Bogdan-Alexandru Stănescu (1979) is an accomplished writer and editor with over 20 years of experience in foreign fiction. From 2005 to 2020, he served as the editorial director at Polirom Publishing House, where he was instrumental in publishing notable authors such as Orhan Pamuk, Philip Roth, Paul Auster, Vladimir Nabokov, and Ernest Hemingway. Currently, he is the editorial director for the Anansi World Fiction imprint within the Trei Publishing group, publishing authors such as Annie Ernaux, Jon Fosse, Louise Glück, Douglas Stewart, Roberto Bolaño, Hwang Sok-yong, Burhan Sönmez, Martin Amis and Paul Auster.

Stănescu is also a prolific essayist, regularly contributing to Dilema Veche and Observatorul Cultural magazines. He debuted as an author in 2010 with an epistolary book of essays, Ceea ce ne desparte. Epistolarul de la Hanul lui Manuc (What Separates Us), which engages in a literary dialogue contrasting Russian and Anglo-Saxon literature. His 2012 poetry collection, După bătălie ne-am tras sufletul (After the Battle We Stopped to Catch Our Breath), was shortlisted for the Observatorul Cultural National Prize and the Radio România Cultural Prize.

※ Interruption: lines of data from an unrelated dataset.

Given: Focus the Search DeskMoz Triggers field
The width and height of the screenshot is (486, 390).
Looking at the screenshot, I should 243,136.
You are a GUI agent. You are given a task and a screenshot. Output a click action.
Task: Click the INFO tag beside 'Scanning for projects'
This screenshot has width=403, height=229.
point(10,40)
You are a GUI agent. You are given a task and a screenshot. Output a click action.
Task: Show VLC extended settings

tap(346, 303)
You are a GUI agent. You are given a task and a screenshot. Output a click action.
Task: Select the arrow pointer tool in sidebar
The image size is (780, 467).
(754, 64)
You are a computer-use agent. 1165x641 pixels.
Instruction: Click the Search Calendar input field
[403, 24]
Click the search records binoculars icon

In 2013, he published Enter Ghost: Imaginary Letters to Osip Mandelștam, a homage to close-reading and literary imagination, followed by his second poetry collection, Anabasis, in 2014. Stănescu ventured into fiction with his debut novel, The Childhood of Kaspar Hauser (2017), a coming-of-age story set during the final years of the Ceaușescu regime, which garnered several prestigious awards, including the Thoreau Nephew National Prize and was shortlisted for the European Prize for Literature in 2018. This work has been translated into multiple languages.

His subsequent works include the biographical novel The Lost Letter (2019) about renowned Romanian playwright I.L. Caragiale, and Adorabilii etrusci (Those Adorable Etruscans) (2020), which won the George Cosbuc National Prize for Poetry. In 2022, he released Abraxas, celebrated with awards such as the Observator Cultural Prize for Fiction, Ziarul de Iași Prize for Fiction and the Romanian Academy Prize for Literature, with translation rights sold in several countries. His latest novel, released in 2024, The Black Sun, is the closure of what the author calls “the trilogy of memory and family” (together with The Childhood of Kaspar Hauser and Abraxas.)

Stănescu is also a skilled translator, having translated works by notable authors including Tennessee Williams, James Joyce, William Faulkner, and Philip Roth. He holds a PhD in literature.